Accent counting with regular expressions in 7 different scripting languages (number 6 will surprise you)
I was messing around with regular expressions on some default interpreters on my Debian machine, wondering about what the default encoding behaviour for string literals might be. As you do. So, given a string with a "pesky foreign accent" in it, how many characters do various languages think it has?
Parent blog post - unfortunately my self-built blog has too many bugs in it's markdown-parser to present this kind of article natively
My computer is in the UK, it's linux, and it uses a UTF-8 encoded unicode locale
cms@ringo:~/tmp$ echo $LANG
en_GB.UTF-8
cms@ringo:~/tmp$ perl -e 'print "café"=~ /^.{4}$/ ? "four" : "not four" , "\n" '
not four
Let's start out with the OG of regular expression scripting languages. Perl treats things like byte strings unless you explicitly tell it not to in various ways.
cms@ringo:~/tmp$ python -c 'import re; print("four" if re.match(r"^.{4}$", "café") else "not four")'
four
Python eventually decided that strings and bytes are different types, you might remember there was a big fight about that that lasted several decades.
cms@ringo:~/tmp$ ruby -e 'puts "café" =~ /^.{4}$/ ? "four" : "not four"'
four
I thought ruby might do the same thing as perl, but then I remembered, strings in ruby are always encoded, and UTF-8 encoded by default for quite some time.
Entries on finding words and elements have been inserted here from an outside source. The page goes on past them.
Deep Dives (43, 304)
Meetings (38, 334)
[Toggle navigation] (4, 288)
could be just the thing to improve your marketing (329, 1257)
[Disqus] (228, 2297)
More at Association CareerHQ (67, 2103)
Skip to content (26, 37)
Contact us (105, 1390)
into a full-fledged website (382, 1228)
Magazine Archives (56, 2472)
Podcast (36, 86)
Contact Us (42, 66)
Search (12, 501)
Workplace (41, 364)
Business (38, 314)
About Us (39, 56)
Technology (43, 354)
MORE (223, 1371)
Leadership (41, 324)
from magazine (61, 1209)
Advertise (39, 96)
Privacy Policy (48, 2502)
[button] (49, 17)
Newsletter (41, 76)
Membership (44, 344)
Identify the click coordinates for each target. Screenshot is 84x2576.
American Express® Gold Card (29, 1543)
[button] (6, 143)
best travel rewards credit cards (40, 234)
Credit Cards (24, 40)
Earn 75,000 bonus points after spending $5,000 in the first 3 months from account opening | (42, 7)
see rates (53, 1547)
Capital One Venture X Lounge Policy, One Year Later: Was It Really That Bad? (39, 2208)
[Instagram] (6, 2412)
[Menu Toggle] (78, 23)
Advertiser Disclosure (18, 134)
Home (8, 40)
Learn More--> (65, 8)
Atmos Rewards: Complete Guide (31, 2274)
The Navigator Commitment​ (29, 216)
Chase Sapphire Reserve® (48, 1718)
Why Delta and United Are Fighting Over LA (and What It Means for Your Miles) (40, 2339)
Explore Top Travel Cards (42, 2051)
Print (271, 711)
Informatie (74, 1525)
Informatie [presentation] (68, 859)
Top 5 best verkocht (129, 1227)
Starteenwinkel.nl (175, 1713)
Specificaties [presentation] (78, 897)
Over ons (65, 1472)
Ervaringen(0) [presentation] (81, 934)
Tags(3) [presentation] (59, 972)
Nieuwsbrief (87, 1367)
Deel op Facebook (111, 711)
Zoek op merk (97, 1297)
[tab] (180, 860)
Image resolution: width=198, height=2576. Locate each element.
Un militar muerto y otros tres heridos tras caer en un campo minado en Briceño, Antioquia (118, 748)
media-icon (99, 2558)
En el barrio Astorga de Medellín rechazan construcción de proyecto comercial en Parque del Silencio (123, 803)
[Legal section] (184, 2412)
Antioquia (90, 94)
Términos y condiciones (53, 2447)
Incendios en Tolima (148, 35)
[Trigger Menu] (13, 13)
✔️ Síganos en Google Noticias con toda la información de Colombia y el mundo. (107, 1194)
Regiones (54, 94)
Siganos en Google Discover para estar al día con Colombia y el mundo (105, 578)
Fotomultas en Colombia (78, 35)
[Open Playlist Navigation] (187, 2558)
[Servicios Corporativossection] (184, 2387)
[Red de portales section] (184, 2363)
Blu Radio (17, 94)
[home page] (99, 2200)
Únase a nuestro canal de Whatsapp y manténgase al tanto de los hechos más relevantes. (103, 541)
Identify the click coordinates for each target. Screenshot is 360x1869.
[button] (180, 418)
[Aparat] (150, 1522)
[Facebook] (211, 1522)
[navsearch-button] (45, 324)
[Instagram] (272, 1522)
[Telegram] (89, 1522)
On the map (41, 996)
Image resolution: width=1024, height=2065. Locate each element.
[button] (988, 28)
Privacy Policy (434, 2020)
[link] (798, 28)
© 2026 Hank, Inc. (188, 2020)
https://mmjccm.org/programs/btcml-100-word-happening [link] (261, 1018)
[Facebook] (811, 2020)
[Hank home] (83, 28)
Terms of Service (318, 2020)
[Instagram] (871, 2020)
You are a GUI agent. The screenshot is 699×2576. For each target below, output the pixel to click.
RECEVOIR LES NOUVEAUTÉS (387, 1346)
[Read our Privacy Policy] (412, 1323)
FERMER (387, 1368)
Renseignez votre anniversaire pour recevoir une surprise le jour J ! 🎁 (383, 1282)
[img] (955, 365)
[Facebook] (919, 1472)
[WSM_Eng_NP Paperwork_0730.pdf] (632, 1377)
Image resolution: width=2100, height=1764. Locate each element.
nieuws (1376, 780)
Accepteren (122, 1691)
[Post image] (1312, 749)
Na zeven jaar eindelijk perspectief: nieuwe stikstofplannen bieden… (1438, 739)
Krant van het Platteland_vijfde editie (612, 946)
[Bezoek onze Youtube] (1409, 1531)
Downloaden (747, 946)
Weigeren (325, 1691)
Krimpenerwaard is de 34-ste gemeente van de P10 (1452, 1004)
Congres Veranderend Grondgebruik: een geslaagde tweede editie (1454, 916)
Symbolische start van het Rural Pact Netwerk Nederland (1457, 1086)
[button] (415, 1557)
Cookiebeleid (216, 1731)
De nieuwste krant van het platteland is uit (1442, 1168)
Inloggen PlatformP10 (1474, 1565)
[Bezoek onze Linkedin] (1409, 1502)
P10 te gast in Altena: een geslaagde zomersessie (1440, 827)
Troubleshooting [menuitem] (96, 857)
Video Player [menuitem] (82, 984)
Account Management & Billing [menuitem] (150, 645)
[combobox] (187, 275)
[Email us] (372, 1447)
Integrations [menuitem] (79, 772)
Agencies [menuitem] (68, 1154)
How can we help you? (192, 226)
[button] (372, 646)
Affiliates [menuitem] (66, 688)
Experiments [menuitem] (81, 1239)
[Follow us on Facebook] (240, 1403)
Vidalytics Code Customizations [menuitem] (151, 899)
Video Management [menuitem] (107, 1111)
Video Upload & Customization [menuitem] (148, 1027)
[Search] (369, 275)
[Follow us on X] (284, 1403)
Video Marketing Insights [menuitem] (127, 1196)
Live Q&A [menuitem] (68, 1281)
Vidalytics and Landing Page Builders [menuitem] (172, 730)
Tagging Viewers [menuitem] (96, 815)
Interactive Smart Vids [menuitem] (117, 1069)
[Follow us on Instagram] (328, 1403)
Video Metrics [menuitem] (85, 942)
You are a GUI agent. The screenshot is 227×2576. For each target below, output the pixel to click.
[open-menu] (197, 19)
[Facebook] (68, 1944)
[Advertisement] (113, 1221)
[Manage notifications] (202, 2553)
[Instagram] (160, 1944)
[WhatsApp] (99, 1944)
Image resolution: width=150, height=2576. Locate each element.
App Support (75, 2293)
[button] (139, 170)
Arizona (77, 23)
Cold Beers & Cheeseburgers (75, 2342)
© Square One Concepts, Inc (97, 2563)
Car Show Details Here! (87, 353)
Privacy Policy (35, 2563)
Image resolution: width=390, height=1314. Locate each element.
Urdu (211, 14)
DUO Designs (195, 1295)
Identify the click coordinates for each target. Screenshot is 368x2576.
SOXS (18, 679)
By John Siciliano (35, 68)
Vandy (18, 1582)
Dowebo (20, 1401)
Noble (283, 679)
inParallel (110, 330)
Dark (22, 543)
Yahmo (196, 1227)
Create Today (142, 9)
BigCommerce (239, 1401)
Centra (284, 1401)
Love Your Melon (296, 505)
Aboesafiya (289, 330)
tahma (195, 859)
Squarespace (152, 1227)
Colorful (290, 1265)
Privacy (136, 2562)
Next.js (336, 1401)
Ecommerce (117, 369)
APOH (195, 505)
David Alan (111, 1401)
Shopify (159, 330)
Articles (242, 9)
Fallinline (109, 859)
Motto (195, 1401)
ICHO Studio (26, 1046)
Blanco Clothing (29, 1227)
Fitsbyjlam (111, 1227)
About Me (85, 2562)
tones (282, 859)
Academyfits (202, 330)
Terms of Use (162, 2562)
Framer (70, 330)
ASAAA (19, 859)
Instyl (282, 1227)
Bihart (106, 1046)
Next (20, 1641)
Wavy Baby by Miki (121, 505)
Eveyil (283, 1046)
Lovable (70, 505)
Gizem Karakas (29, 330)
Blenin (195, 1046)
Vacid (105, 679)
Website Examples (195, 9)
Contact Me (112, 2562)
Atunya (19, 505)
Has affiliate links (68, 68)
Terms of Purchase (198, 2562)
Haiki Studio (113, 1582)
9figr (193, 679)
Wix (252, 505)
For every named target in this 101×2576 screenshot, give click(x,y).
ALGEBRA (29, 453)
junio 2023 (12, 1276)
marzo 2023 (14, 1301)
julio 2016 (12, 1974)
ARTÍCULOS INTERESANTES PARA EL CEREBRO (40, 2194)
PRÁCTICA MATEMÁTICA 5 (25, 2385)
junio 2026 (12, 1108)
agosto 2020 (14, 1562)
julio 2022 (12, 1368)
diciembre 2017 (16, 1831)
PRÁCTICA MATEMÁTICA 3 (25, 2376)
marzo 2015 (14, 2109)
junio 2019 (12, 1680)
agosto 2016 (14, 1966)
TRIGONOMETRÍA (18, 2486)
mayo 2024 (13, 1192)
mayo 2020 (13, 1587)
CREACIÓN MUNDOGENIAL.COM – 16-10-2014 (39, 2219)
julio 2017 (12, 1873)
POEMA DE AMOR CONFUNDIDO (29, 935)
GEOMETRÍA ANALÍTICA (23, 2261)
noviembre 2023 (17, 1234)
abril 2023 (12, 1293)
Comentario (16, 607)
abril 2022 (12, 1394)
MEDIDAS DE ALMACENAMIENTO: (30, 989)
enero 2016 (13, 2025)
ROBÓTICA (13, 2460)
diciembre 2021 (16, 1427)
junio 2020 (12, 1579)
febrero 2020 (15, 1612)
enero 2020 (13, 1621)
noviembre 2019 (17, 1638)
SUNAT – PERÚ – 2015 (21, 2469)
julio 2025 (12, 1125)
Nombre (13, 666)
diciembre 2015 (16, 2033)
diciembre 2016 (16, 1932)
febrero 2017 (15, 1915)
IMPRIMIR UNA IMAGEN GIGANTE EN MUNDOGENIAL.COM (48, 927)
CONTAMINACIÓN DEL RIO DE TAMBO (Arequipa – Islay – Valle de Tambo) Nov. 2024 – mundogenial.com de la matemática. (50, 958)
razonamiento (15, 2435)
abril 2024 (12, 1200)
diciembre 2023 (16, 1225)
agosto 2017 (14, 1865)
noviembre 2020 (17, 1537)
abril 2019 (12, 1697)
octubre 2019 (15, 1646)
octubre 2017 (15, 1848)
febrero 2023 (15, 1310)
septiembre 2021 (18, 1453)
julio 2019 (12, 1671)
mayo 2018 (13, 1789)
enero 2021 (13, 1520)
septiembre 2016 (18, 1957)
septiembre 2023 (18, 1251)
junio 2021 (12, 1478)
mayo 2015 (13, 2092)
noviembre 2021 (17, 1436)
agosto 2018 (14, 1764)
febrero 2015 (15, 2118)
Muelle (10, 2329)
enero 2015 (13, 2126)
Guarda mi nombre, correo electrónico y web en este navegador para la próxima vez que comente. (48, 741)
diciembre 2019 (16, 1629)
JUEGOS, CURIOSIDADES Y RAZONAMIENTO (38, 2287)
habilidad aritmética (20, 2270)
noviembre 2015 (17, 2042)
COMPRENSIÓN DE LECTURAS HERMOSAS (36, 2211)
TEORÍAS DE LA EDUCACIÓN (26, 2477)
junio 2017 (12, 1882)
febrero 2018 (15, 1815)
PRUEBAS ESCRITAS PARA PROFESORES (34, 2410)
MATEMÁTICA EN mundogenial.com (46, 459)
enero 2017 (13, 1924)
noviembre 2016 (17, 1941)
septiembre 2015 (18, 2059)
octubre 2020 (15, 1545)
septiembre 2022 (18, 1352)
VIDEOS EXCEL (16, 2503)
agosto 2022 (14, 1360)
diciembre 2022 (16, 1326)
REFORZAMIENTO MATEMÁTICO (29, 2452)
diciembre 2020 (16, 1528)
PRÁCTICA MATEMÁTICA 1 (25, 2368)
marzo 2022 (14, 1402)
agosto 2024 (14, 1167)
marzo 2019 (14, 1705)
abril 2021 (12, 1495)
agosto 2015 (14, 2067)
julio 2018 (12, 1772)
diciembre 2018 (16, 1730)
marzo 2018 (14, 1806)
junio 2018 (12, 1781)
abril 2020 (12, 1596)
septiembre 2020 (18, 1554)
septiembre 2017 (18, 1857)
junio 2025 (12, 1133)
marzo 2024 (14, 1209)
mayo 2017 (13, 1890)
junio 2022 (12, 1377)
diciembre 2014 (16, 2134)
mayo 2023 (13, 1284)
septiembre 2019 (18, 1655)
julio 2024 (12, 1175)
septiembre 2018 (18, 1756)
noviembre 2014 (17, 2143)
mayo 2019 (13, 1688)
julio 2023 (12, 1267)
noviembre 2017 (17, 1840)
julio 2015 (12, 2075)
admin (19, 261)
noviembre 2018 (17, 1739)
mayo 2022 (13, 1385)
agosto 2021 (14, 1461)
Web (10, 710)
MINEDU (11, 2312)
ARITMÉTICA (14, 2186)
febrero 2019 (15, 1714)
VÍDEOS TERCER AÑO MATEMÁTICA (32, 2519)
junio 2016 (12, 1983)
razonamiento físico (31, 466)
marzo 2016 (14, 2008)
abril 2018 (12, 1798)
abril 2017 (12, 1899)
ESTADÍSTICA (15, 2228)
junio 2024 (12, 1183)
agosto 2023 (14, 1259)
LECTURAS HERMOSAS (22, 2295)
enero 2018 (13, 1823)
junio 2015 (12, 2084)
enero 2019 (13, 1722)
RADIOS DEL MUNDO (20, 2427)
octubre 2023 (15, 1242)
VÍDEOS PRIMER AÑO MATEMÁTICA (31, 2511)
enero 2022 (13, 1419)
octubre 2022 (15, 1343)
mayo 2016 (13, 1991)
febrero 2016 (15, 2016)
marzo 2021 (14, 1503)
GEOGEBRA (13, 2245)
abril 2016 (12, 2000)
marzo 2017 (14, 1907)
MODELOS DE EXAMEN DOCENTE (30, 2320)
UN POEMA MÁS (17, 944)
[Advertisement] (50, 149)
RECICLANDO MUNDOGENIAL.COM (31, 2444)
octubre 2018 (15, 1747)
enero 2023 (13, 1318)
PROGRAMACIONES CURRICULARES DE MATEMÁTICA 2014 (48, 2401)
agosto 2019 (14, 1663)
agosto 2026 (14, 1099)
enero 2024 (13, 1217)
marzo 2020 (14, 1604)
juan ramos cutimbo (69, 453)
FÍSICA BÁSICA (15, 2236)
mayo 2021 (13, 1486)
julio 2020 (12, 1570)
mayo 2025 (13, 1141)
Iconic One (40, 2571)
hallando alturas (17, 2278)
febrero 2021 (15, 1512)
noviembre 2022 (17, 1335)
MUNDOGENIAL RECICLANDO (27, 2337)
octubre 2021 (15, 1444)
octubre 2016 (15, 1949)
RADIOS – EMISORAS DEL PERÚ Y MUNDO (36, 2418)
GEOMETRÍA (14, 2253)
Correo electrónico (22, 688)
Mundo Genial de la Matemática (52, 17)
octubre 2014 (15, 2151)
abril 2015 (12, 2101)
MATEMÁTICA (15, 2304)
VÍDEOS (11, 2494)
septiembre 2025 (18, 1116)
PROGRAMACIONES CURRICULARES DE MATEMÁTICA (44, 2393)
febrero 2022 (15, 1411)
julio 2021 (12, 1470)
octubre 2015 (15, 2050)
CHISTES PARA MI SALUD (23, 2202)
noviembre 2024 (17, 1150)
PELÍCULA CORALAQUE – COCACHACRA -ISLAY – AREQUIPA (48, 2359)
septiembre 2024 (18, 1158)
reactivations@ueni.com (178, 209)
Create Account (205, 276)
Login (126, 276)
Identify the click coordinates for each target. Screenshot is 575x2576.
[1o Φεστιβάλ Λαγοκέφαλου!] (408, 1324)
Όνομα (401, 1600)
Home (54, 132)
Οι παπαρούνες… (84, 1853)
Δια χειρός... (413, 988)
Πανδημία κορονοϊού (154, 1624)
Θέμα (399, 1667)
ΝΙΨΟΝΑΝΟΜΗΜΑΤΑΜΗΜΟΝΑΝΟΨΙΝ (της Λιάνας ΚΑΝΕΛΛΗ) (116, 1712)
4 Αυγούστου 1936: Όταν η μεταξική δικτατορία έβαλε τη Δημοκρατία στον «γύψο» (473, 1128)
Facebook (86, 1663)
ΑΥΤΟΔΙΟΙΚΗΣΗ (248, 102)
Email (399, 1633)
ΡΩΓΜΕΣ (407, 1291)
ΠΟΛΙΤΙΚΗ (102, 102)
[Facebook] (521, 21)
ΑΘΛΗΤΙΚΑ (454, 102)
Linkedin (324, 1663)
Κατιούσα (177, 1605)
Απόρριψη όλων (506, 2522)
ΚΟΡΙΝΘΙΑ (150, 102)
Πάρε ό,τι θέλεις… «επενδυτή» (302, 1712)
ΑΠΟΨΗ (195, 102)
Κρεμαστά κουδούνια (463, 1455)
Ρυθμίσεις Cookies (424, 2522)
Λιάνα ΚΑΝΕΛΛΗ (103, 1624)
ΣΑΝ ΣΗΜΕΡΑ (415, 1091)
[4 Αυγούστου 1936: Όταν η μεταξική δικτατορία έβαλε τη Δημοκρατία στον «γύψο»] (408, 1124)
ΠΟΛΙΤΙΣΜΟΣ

cms@ringo:~/tmp$ php -r 'echo preg_match("/^.{4}$/", "café") ? "four" : "not four", "\n";'
not four
I am not very confident about PHP (I asked a computer how to do this one, apologies if it's wrong). PHP I think just refuses to treat strings as anything other than byte arrays to this day, and pushes everything into library calls.
update - (Patrick, has helpfully pointed out to me on linkedin that there are also regular expression modifiers to switch into extended character set matching)
cms@ringo:~/tmp$ node -e 'console.log(/^.{4}$/.test("café") ? "four" : "not four")'
four
I think JavaScript is UTF-16, it copied Java I expect, so I imagine that it was originally some kind of mutant UCS-2, but nice modern JavaScript is UTF-16, unless somebody out there knows different.
cms@ringo:~/tmp$ [[ "café" =~ ^.{4}$ ]] && echo "four" || echo "not four"
four
cms@ringo:~/tmp$ LANG=C; [[ "café" =~ ^.{4}$ ]] && echo "four" || echo "not four"
not four
Wait, what? Apparently...
- bash has native regular expressions !
- they are unicode aware
Lets try a truly ancient obsolete language, from way before unicode was invented. So old it has to use an external package to do regular expressions. So weird it's really hard to write one liners in.
cms@ringo:~$ sbcl --noinform --non-interactive --eval '(ql:quickload "cl-ppcre")' --eval '(format t "~a~%" (if (cl-ppcre:scan "^.{4}$" "café") "four" "not four"))'
To load "cl-ppcre":
Load 1 ASDF system:
cl-ppcre
; Loading "cl-ppcre"
..
four
Maybe you find this result surprising? (I don't)
There's no wrong or right behaviour here by the way, in case you're confused. Without explicit instructions about what the data literals are, each one falls back to it's implicit, default behaviour. You may be surprised that the default behaviour varies a bit from language to language. You should be surprised that bash can do this at all. I certainly was!